**What the task asks**
Answer these from the forum thread on puppy nipping and jumping below:
(a) According to lily cd re, how long will it be before teething happens?
(b) What name does cowpony give the stage that drives many new puppy owners to Poodle Forum?
(c) How old is Oonapup's puppy that recently started nipping at the daughter's clothes again?

Source start

# Nipping and jumping



## lily cd re (Jul 23, 2012)

Normal puppy behavior, not teething (which won't happen for a couple of months). There have been a lot of posts on this topic recently and lots of replies on what to do so rather than restate here are links.









Puppy Biting - Help!


Hey all, I have a 5 month old standard poodle puppy, she is beautiful and has been really good for many weeks now. We’ve made good progress with her training and are attending weekly sessions but we are struggling with her biting. We tend to find she will be absolutely fine and then she gets a...




www.poodleforum.com













mouthing issues - DESPERATE!


UPDATES POSTED BELOW Hi all, My standard poodle (7 months) is a sweetheart, except when he gets in what I call "a mood." He mouths A LOT, and it can hurt. I've tried it all-- time outs, yelping like a hurt dog, firm no's, training collars, trying to switch energy to a chew toy or obedience...




www.poodleforum.com


----------



## cowpony (Dec 30, 2009)

Yes, it's totally normal. The land shark phase is what drives many new puppy owners to Poodle Forum, LOL. We've all been there!
It will improve over time, but of course managing both the kids and the puppy with produce a better outcome faster. There are many threads with advice. Welcome and happy browsing.


----------



## Oonapup (Oct 16, 2020)

Hi and welcome! There are lots of threads on this exact thing! Here is mine from back when our puppy was around the age of yours:








What are your zen/diffusion strategies when your puppy...


I will start by saying that Oona (11 weeks) is totally normal in her mouthy behavior, and we are working with her on it and seeing some improvement (with some predictable backsliding). She is worse with me and my kid, I think because my husband's deep "hey!" correction got her attention early...




www.poodleforum.com





I got lots of great advice but the strategy that helped us the most was ignoring/removing the fun (when possible) and the short crate time out when she couldn't be redirected.

The good news is, it IS a phase, and there's a lot you can do to manage and improve the behavior, which is a better idea than waiting it out. The bad news is that the "phase" can last a while, and even if there are overall improvements there can be relapses, which is something that we are going through right now with our puppy, who is 6 months and recently started nipping a lot at my daughter's clothes again.


----------



## Kaera (Jul 19, 2020)

Source end
Supplied data start

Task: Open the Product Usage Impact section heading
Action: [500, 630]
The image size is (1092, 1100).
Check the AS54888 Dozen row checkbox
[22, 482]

Supplied data end

**Result**
(a) A couple of months.
(b) The land shark phase.
(c) 6 months.